**Provided material:**
══════

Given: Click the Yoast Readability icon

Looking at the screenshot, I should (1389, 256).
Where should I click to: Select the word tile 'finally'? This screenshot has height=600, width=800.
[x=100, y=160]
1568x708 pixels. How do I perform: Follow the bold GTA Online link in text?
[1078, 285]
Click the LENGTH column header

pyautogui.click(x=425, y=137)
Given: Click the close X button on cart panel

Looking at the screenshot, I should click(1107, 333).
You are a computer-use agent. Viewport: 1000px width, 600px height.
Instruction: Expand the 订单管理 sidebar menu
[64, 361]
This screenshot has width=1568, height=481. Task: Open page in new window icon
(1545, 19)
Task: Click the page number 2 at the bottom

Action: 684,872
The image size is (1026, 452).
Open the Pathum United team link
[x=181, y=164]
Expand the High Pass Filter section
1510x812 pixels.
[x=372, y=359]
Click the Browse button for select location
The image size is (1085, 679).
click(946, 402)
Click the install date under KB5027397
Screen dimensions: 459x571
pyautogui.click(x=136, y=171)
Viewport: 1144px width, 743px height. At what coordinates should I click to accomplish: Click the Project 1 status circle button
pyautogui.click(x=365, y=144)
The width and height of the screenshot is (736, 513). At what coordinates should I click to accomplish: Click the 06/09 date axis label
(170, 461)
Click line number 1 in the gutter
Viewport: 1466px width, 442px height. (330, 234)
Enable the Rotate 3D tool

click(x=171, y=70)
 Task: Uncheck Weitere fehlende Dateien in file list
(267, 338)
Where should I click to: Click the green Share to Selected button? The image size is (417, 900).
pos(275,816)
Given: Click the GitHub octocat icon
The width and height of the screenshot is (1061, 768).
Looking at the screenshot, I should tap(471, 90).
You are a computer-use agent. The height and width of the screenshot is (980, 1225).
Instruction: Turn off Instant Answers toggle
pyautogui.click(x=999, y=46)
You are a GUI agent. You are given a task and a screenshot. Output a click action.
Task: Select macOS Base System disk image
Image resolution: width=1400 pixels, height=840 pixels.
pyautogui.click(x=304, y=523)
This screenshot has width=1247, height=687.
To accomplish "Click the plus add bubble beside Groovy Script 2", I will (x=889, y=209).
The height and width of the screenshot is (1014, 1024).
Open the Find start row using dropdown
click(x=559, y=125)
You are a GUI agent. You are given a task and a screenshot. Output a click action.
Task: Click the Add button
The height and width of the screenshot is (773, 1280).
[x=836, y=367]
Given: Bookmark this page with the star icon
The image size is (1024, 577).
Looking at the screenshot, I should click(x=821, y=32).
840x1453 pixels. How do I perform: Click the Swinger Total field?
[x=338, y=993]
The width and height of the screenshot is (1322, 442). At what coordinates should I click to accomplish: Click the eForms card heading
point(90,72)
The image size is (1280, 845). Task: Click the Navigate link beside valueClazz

══════

**Activity:**
Each line of the records with the word "computer" in it is to be copied.

**Task answer:**
You are a computer-use agent. Viewport: 1000px width, 600px height.
You are a computer-use agent. The height and width of the screenshot is (980, 1225).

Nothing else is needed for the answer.